Esta frase demuestra el significado que puede darle un simple plural a un verso, porque desde Obdulio y Julián hasta esta semana en La Voz Kids, sus intérpretes cantan: “que se tragó la montaña”. Y la cosa es al revés: fue el perro andariego que se las tragó; nunca que la montaña se tragó al perro. Este bambuco de 1947, y los demás de este autor pereirano, consigue la altura de la buena poesía sin abandonar la sencillez, propia de quien fue reacio a los homenajes, la pompa y la vitrina. Cierto día el presidente Belisario Betancur lo sorprendió con una inesperada visita: el gobierno nacional le otorgó la Cruz de Boyacá. El Banco de la República bautizó una sala cultural con su nombre. Su corazón no pudo con tanto honor y murió ese 17 de agosto de 1985.
“Murió mirando la vida que entre sus manos moría”
Un calarqueño, Nelson Osorio Marín, puso a navegar su poesía en la brava corriente de los años setenta, justo la época en que nuestra juventud quiso reeditar el sueño aplazado de la equidad social. Artistas como Arnulfo Briceño, Eliana, Luis Gabriel y Norman y Darío, interpretaron sus temas. Sin embargo, uno de sus bambucos, “Ricardo Semillas”, en 1971, le abrió camino a su trabajo, musicalizado de la mano de un dúo de sardinos: Ana y Jaime. Era la Colombia que le hacía guiños a los sueños de una insurgencia que, al final, convirtió las simpatías de la juventud de ayer en el repudio de hoy. Aunque la ideología, métodos, actores y seguidores quedaron rezagados de la historia, las causas siguen ahí y sobreviven con todas sus heridas. Este y otros de sus bambucos como “Este viento amor” representan la canción militante que, para bien o para mal, subvirtió el folclor.
“Aparecen en elecciones unos que llaman caudillos que andan prometiendo escuelas y puentes donde no hay ríos”
Dentro de los terrenos del arte no resulta extraño que una sola obra sea suficiente para que el artista deje su impronta en una época, un estilo y un género determinado. En literatura basta con El llano en llamas de Rulfo. En lo que compete a Colombia y su música, uno de los últimos bambucos que fueron éxito es “A quién engañas abuelo”, del cantautor Arnulfo Briceño. En su variada producción solo esta canción está escrita en ritmo de bambuco. Se trata de una diatriba contra los políticos, el odio partidista y la violencia. Nacido en Cúcuta, su mayor inspiración fue el llano, su geografía e historia, como lo atestigua su composición “Ay mi llanura”, adoptada como himno del departamento del Meta. Sus creaciones constituyen un argumento más en favor del proceso de cualificación de muestra música, por décadas postrada ante la voracidad envilecedora de la industria del espectáculo.
“Y pa enseñarlo a ser hombre lo echaban pa los infiernos”
El Quindío, un departamento menor de medio siglo, ha tenido que vestir su música con la ropa heredada de sus mayores, que son Caldas, Antioquia y en menor proporción otras regiones que participaron de la colonización del Eje Cafetero. Un enfoque de primer plano nos permite establecer un límite entre el Quindío previo a su independencia y otro, el contemporáneo. Las consideraciones anteriores han de servir para que suban a la tarima los dos autores y compositores de mayor peso y trascendencia: Bernardo Gutiérrez H. y Ancízar Castrillón Santa. Podrá tildarse de injusta la omisión de otros excelentes compositores del Quindío, pero un escrito limitado en extensión impide citarlos a todos y, menos, reseñar sus obras y trayectorias. De otra parte el éxito de unos y otros, medido en términos de divulgación y mercadeo, es por igual injusto, porque de lo cuantitativo a lo cualitativo hay mucho camino para andar.

QUÉ SE PIDE:
Escribe la continuación del texto sobre los compositores de bambuco a partir de su última oración.

Registros de señalamiento para texto y elementos:
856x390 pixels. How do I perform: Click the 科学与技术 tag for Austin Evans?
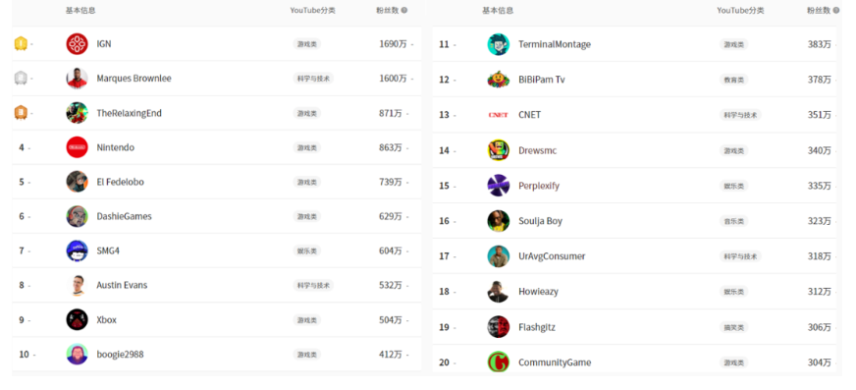pos(313,285)
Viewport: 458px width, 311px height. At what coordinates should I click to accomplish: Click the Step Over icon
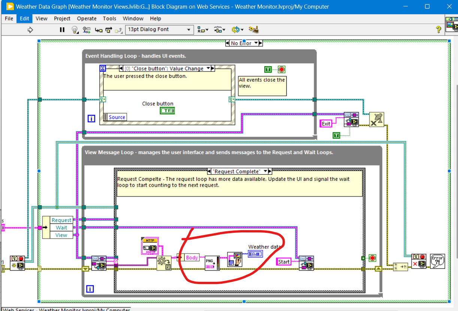pyautogui.click(x=109, y=30)
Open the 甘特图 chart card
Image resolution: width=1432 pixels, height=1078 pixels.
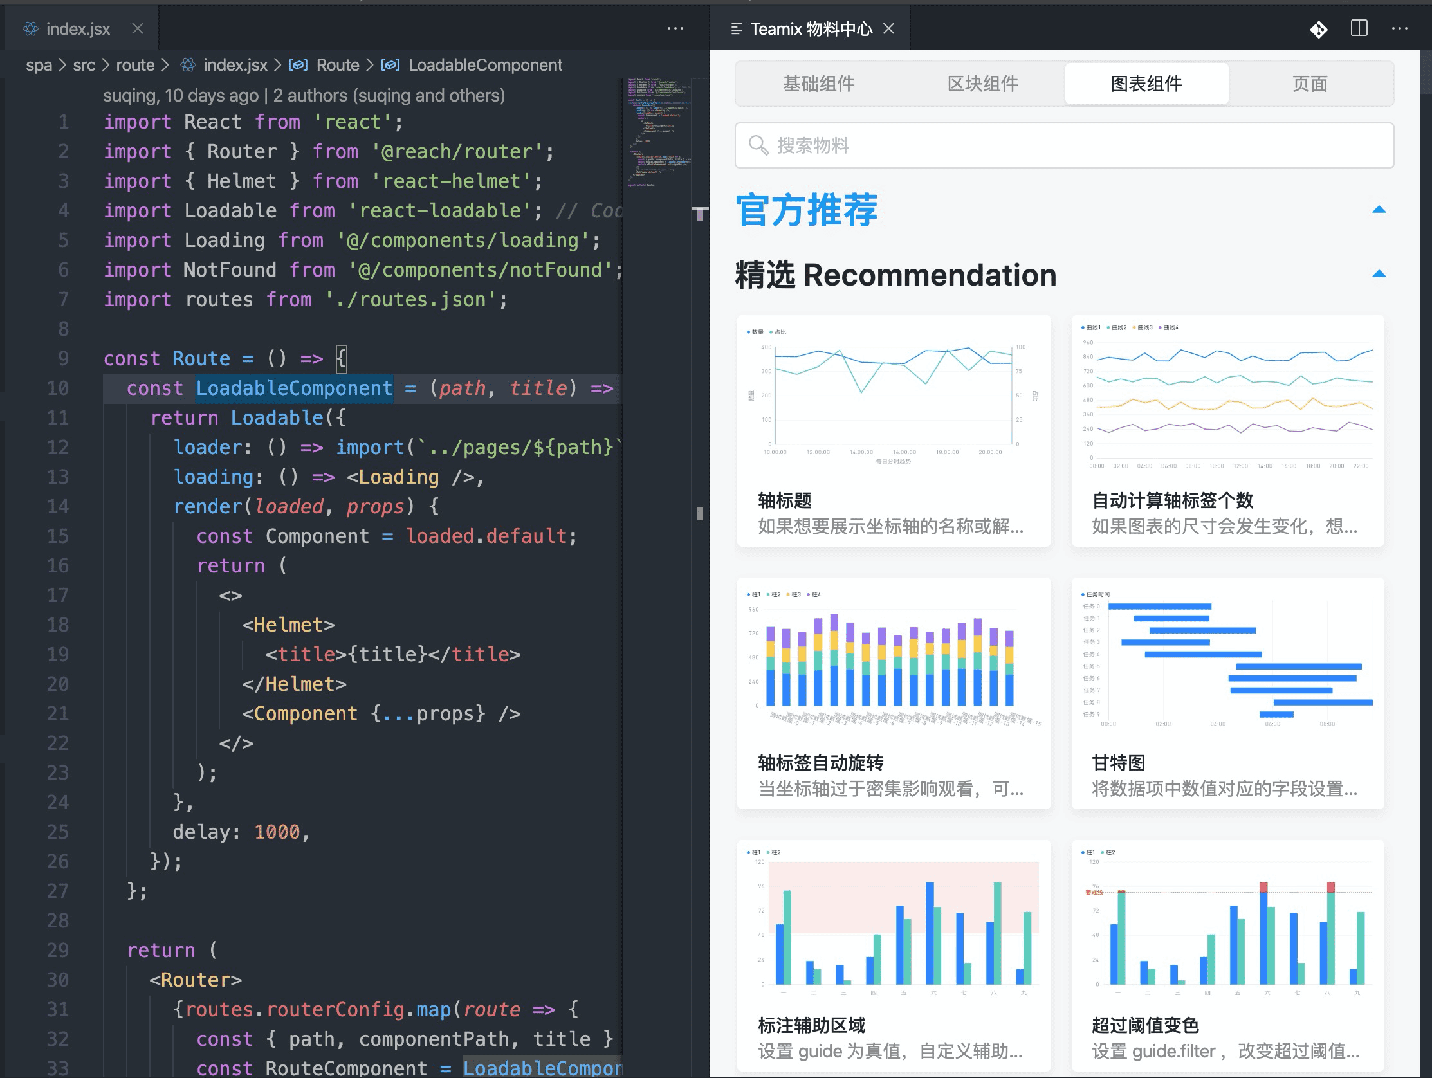pyautogui.click(x=1227, y=693)
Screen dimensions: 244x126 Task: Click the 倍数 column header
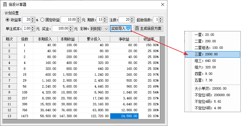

RESPUESTA:
“Porque en esta soledad en la que ahora estoy viviendo
mi tiple sabe de mí cosas que a nadie le cuento”
Bernardo Gutiérrez H. es un personaje que debe considerarse la figura fundacional del bambuco quindiano. Suyos son dos temas que asisten el discurrir de la historia regional: “Hágame un tiple maestro” y “La nigua”. Este último, sin duda, el ícono de la picaresca bambuquera paisa. La mayoría de sus versos fueron musicalizados por los legendarios Hermanos Moncada, que le dieron su nombre a un concurso nacional de duetos que se celebra en Armenia. Terminando el siglo veinte, se produjo el relevo de la composición en el ámbito quindiano con la irrupción del maestro Ancízar Castrillón Santa en cuanto concurso se realiza en el territorio colombiano. Su obra le ha deparado más de cuarenta premios nacionales, un número que conlleva sobrada elocuencia en torno a su quehacer artístico. En menor escala pero con mayor impacto en lo internacional, son de necesaria mención otros artistas quindianos: Luis Moreno y José Rubén Márquez.
Tocando la coda de estas reflexiones alrededor de la vida, pasión y agonía del bambuco, se hace imperativo señalar en dónde estuvieron las fallas; por acción u omisión qué o quiénes son los culpables de su exclusión en la parrilla radial y del espectáculo. Por mi parte creo que el desmadre es culpa de todos: de músicos, compositores, cantantes y gestores culturales. Pero, por encima de todo, el determinador de la agonía bambuquera es el sistema educativo y cultural del establecimiento, silente ante un modelo económico y una ética comercial que a su vez es aceitada por el delictual soborno de nombre universal: la payola, que no es otra cosa que pagar por sonar. Simple es comprender que lo que no suena no gusta y en la ejecución de la tarea de embutir la música y sus ídolos, la publicidad hace realidad la teoría de los reflejos condicionados de Pavlov.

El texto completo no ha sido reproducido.